Yargılamanın devamı sırasında … … ASHM’nin 22/09/2021 tarihli … esas … karar sayılı kararı ile Hakimler ve Savcılar Genel Kurulu’nun 07/07/2021 tarihli 608 sayılı kararı ile İzmir Asliye Ticaret Mahkemelerinin yargı çevresinin İzmir ili mülki sınırları olarak belirlendiğinden dava dosyasının görevli ve yetkili İzmir Nöbetçi Asliye Ticaret Mahkemesine gönderilmesine karar verilmiştir.
Dava dosyası İzmir Adliyesi Tevzi Bürosunca mahkememizin 2021/650 esas sırasına kaydolunarak mahkememize intikal ettirilmiştir.
Davanın tazminat davası olduğu, ticari nitelikte olduğu, … … ASHM’nin Ticaret Mahkemesi sıfatıyla davayı görmekte iken Hakimler ve Savcılar Kurulu Genel Kurulu’nun 07/07/2021 tarihli 608 sayılı kararına dayanarak dava dosyasını gönderme kararı ile mahkememize devrettiği belirlenmiştir.
Hakimler ve Savcılar Kurulu Genel Kurulunun 08/07/2021 tarihli resmi gazetede yayınlanan 07/07/2021 tarihli 608 sayılı kararı ile yeni kurulan asliye ticaret mahkemelerinin yargı çevresinin belirlendiği, mevcut bulunan asliye ticaret mahkemelerinin yargı çevresini ise genişleterek yeniden belirlendiği, bu kapsamda İzmir Asliye Ticaret Mahkemesi yargı çevresinin İzmir ili mülki sınırları (Karşıyaka Ağır Ceza yargı çevresi hariç) olarak belirlediği ve bu kararın 01/09/2021 tarihinden itibaren uygulanmasına karar verildiği anlaşılmıştır.
Bu aşamada davayı görmeye gönderme kararı veren mahkemenin mi yoksa mahkememizin mi görevli olduğu konusunda değerlendirme yapılması gerekmiştir.

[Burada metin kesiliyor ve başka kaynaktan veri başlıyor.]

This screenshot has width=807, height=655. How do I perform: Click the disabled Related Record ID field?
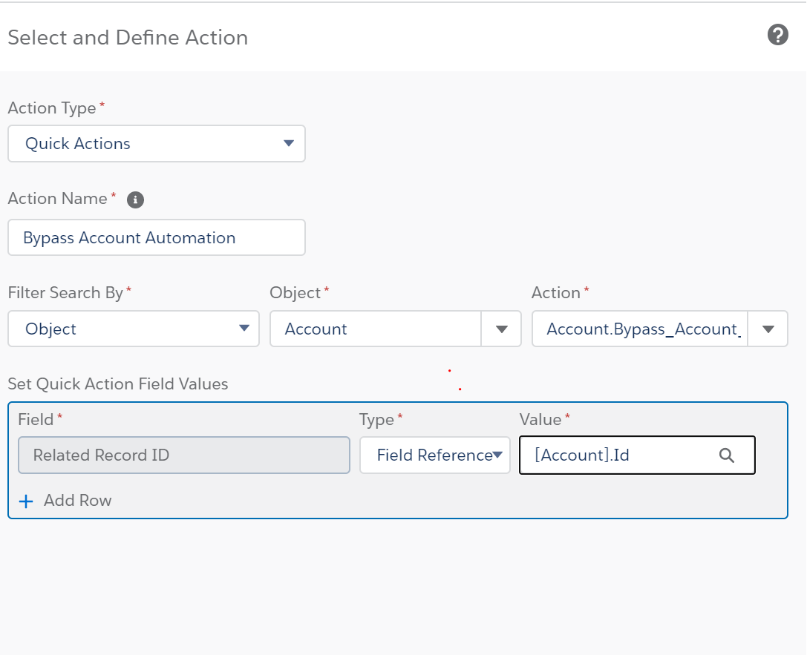(183, 455)
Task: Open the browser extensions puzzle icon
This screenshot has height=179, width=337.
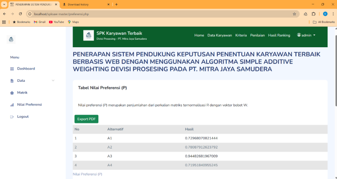Action: (x=314, y=14)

Yargıtay Hukuk Genel Kurulu’nun 2017/11-10 esas 2019/401 karar sayılı 04/04/2019 tarihli kararında ortaya konulduğu ve mahkememizce de benimsendiği üzere; usul hukukumuza göre mahkemelerin görevi ancak kanunla düzenlenir ve göreve ilişkin kurallar kamu düzenindendir. Mahkemenin görevli olması aynı zamanda dava şartıdır. Bu nedenle yargılamanın her aşamasında taraflar görev itirazında bulunabileceği gibi taraflar ileri sürmese dahi mahkemece yargılamanın her aşamasında görev konusu resen gözetilir. Türkiye Cumhuriyeti Anayasasının “kanuni hakim güvencesi” başlığını taşıyan 37.maddesinde “hiç kimse kanunen tabi olduğu mahkemeden başka bir merci önüne çıkarılamaz” hükmüne yer verilmiştir. Bilimsel çevrelerde ve uygulamada kanuni hakim güvencesi olarak uyuşmazlığı yargılayacak ve çözecek olan mahkemenin o uyuşmazlığın doğmasından önce kanunen belli olması olarak kabul edilmektedir. Dikkat edilecek olursa, anayasadaki bu düzenleme, hukuk ya da ceza davaları yönünden herhangi bir ayrım gözetmemiş ve uyuşmazlığın doğduğu tarihte bu uyuşmazlığı çözecek olan mahkemenin belli olması durumunda yargılama yapacak veya yargılamaya devam edecek mahkemeyi gösteren bir düzenleme yapılmadığı takdirde davanın mutlaka bu mahkeme tarafından çözüme kavuşturulması öngörülmüştür. Bu açıklamalardan da anlaşılacağı üzere uyuşmazlık konusunu teşkil eden her hukuki olay meydana geldiği tarihteki yasal düzenlemelere tabidir ve olayın meydana geldiği zamanda mevcut olan mahkemeler tarafından çözümlenmelidir. O halde yeni bir mahkeme kurulurken o mahkemenin kuruluş yasasında zaman bakımından faaliyete geçme yönünden önceki uyuşmazlıklara bakacak mahkemelerle ilgili özel bir düzenleme bulunmadığı takdirde her uyuşmazlık meydana geldiği tarihte bu işe bakacak olan mahkemece çözümlenecektir. Başka bir anlatımla her dava açıldığı koşullara göre görülüp sonuçlandırılacaktır. Dava konusu edilen hukuki uyuşmazlığın meydana geldiği tarihte yürürlükte olan yasalara göre kurulmuş bulunan mahkemelerin uyuşmazlığı çözmesi ana kural olmakla birlikte yasal düzenlemelerle böyle bir uyuşmazlığın çözümü yeni kurulan mahkemelere de verilebilmektedir.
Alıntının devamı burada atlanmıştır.